Wildix gioca la carta del Permission Marketing

logo_wildix_2015Vuole essere un nuovo modo di concepire e implementare il marketing per il canale quello messo a punto da Wildix che, per l’occasione, ha rispolverato una modalità definita oltre dieci anni fa da Seth Godine, ex marketing director di Yahoo.

Il progetto completo di marketing territoriale ideato dal vendor attivo nel settore della Unified communication si articola, infatti, in tre passaggi, primo dei quali quel Permission Marketing che consiste nell’inviare una serie di comunicazioni di valore solo a potenziali clienti che hanno dato il proprio consenso a ricevere tali informazioni.
Nessuna newsletter, bensì contenuti personalizzati e non invasivi legati agli interessi dei potenziali clienti inviati via email con regolarità per informare con costanza e professionalità fino al presunto e tanto agognato momento dell’acquisto.

Nel tentativo di creare valore reale, dando supporto concreto e visibilità mirata ai partner, il secondo elemento cardine del progetto di Wildix riguarda l’attività di Brand Awareness, già in uso da tempo all’interno della società che si interfaccia a cadenza regolare con i propri partner per valutare ed enfatizzare i loro maggiori casi di successo affinché questi acquisiscano visibilità e autorevolezza non solo nel settore di riferimento, ma anche nel territorio di appartenenza e in cui operano.

Infine, oltre a raccontare i propri risultati per essere maggiormente visibili sul territorio e guadagnare fiducia sul mercato, occorre agire in modo mirato, consapevole e targettizzato.
Essere presenti con un buon sito Internet o presenziare sui social media non basta più.

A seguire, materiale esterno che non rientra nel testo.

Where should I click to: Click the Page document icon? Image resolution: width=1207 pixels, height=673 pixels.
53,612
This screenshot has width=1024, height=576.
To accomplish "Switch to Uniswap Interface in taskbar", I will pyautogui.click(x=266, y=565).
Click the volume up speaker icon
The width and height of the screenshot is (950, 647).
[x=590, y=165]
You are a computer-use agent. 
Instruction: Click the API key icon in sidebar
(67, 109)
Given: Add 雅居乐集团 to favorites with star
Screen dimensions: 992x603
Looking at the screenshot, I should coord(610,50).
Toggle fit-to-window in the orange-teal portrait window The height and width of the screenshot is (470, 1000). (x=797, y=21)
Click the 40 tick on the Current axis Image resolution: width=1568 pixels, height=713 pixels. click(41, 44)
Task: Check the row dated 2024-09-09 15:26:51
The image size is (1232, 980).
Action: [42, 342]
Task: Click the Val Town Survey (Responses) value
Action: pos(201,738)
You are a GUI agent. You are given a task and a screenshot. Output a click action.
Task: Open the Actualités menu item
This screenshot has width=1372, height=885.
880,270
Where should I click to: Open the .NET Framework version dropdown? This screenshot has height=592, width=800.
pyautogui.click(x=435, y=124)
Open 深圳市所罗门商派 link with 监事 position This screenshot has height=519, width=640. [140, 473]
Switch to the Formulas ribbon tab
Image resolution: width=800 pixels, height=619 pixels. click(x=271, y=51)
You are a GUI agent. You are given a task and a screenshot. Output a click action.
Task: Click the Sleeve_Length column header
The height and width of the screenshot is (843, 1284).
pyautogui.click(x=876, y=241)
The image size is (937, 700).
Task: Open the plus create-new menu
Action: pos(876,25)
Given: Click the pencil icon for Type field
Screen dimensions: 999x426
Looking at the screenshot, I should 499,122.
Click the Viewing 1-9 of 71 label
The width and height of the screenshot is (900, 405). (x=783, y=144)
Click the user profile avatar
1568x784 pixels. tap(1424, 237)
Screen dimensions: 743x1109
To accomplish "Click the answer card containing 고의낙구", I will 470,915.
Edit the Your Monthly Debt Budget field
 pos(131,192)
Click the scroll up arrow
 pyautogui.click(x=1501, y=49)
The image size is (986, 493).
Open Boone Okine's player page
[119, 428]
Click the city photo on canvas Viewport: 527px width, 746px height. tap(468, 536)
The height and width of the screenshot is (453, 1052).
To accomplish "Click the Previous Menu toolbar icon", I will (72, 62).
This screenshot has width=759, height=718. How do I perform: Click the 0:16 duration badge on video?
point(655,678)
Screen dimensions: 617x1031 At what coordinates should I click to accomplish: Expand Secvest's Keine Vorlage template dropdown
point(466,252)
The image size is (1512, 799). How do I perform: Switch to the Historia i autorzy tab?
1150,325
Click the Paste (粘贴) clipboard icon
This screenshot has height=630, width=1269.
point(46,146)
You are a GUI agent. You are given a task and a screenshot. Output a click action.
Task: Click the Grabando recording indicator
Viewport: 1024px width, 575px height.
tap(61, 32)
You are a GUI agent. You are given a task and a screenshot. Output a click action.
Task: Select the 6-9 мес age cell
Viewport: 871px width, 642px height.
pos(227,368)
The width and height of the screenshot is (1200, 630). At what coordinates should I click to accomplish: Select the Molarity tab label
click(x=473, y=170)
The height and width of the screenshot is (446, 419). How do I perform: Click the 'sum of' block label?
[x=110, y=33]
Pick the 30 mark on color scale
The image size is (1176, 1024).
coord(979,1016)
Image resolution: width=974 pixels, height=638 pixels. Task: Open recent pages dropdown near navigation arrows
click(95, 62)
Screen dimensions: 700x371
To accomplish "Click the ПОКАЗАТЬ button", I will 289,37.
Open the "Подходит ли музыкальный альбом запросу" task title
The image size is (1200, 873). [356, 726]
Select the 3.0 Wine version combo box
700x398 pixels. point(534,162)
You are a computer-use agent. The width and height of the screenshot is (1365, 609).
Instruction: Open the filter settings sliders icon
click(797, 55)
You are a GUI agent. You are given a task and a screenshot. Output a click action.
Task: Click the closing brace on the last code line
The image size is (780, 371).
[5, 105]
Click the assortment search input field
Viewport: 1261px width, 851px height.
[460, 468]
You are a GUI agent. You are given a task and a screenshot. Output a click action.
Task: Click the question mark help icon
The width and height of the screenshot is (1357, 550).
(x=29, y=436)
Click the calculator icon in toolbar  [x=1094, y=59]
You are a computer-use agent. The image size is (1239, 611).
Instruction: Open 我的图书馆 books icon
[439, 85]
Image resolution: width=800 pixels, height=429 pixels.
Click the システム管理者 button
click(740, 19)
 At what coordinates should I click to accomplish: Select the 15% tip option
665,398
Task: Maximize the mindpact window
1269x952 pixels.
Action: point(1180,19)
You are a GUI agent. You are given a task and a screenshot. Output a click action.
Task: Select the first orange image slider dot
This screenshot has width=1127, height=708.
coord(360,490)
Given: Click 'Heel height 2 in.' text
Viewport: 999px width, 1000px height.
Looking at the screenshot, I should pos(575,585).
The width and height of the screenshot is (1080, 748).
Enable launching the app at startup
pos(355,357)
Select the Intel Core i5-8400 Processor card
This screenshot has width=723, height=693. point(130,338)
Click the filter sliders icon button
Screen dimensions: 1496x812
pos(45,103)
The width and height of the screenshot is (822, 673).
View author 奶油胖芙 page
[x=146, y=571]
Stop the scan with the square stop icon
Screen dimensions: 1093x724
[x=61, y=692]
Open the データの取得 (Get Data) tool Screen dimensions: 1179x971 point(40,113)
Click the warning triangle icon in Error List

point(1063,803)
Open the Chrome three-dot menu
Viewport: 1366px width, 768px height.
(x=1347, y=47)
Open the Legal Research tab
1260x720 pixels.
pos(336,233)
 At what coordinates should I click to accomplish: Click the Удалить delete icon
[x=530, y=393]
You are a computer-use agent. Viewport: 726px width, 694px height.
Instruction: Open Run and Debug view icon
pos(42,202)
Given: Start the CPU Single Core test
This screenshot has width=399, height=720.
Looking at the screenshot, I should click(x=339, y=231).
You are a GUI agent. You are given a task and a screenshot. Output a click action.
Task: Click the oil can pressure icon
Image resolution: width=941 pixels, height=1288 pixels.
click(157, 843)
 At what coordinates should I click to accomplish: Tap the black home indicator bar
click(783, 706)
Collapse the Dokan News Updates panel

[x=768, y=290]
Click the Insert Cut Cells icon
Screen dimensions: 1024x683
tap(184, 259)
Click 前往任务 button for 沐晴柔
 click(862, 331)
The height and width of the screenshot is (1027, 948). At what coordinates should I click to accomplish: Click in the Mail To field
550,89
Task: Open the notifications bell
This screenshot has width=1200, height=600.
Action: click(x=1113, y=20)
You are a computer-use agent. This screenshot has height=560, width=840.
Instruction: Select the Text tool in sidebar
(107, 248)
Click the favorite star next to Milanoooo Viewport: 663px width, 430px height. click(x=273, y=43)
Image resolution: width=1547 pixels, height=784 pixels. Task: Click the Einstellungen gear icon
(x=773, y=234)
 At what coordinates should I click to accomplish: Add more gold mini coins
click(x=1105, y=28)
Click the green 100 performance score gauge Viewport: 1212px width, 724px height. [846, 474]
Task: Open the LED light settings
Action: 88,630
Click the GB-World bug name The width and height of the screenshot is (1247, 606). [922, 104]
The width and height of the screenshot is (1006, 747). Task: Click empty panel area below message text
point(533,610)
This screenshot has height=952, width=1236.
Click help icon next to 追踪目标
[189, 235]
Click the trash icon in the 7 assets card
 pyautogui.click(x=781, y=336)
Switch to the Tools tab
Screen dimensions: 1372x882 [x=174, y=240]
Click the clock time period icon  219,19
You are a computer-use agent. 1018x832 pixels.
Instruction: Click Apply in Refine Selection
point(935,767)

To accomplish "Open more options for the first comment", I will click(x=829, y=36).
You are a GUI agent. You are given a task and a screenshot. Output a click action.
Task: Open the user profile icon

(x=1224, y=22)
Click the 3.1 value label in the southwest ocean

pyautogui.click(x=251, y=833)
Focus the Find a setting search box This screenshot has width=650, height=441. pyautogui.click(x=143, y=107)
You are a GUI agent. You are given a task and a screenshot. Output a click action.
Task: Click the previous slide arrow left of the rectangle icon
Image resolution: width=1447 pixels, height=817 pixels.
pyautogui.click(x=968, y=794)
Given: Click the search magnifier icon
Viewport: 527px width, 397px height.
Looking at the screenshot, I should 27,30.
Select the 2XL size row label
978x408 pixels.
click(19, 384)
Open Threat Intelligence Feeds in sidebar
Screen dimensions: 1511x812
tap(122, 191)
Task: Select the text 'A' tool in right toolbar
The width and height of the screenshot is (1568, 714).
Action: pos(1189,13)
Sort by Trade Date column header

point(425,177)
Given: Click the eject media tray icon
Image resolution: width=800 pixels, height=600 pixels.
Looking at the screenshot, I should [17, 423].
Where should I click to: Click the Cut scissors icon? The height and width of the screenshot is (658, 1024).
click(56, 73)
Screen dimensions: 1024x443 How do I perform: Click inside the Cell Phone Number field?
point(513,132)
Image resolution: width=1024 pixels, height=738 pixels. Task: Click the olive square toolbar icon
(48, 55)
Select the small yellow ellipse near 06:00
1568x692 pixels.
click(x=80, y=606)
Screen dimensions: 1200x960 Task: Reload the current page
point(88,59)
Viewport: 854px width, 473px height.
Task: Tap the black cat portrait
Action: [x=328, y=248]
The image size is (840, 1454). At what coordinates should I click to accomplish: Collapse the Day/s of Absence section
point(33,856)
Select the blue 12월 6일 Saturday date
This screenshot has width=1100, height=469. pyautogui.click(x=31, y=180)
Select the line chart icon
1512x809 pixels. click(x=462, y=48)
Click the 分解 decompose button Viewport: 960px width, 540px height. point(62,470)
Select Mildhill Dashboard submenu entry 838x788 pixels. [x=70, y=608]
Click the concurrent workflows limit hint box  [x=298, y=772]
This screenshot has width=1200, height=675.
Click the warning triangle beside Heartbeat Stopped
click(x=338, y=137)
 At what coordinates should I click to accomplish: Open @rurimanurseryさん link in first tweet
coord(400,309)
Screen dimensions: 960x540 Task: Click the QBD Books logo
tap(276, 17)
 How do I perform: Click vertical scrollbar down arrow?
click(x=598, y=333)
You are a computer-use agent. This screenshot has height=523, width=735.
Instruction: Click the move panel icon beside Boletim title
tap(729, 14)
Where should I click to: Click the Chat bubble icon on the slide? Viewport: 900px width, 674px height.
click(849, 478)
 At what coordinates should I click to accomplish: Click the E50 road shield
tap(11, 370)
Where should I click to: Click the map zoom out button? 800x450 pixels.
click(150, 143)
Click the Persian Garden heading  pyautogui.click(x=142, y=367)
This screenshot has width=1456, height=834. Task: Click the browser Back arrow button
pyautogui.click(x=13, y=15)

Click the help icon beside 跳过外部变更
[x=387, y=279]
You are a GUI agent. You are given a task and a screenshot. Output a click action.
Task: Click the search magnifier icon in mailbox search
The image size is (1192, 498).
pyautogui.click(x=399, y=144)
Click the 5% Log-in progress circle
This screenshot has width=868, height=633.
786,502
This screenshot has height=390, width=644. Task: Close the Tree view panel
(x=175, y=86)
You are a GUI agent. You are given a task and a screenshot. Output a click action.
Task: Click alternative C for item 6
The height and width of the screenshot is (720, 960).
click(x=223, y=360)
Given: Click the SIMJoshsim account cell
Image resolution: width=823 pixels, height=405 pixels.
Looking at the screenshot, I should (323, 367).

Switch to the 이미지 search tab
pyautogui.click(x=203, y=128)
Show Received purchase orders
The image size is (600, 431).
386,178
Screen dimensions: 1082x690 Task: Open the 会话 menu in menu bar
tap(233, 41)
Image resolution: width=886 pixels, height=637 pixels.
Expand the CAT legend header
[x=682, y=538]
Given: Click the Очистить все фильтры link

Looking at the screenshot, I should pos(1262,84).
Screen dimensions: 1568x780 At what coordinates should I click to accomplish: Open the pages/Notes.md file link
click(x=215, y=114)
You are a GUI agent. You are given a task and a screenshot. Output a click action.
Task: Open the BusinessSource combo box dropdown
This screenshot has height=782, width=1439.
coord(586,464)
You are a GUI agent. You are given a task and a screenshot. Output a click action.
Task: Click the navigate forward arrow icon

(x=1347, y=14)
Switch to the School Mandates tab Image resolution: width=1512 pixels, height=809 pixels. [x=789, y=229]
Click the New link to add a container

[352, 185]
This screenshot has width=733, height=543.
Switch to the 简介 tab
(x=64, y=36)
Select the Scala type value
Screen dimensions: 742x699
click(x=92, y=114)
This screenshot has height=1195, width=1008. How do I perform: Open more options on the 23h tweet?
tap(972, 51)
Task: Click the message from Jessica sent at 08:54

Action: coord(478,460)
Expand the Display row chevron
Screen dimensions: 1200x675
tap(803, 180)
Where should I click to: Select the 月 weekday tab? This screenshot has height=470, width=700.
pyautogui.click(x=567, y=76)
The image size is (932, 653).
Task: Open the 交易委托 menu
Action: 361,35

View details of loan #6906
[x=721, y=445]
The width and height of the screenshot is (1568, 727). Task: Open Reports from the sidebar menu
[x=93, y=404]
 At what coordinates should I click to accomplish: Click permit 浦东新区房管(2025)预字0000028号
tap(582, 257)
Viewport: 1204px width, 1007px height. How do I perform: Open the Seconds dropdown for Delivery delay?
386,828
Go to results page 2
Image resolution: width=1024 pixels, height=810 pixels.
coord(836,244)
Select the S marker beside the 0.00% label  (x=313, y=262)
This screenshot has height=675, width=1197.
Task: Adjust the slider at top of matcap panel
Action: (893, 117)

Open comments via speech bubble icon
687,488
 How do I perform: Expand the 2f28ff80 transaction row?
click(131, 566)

Per stare al passo con le evoluzioni del Web marketing e contribuire all’individuazione di nuove Business Opportunity per i partner occorre mettere a disposizione strumenti di marketing territoriale come Google AdWords. L’intento è, infatti, di renderli visibili in modo mirato e concentrato nel territorio di azione utilizzando il motore di ricerca più usato in Europa.

Il tutto nella consapevolezza delle difficoltà riscontrate dai rivenditori chiamati ad affrontare un ciclo di vendita di prodotti e servizi in ambito Uc spesso molto lungo.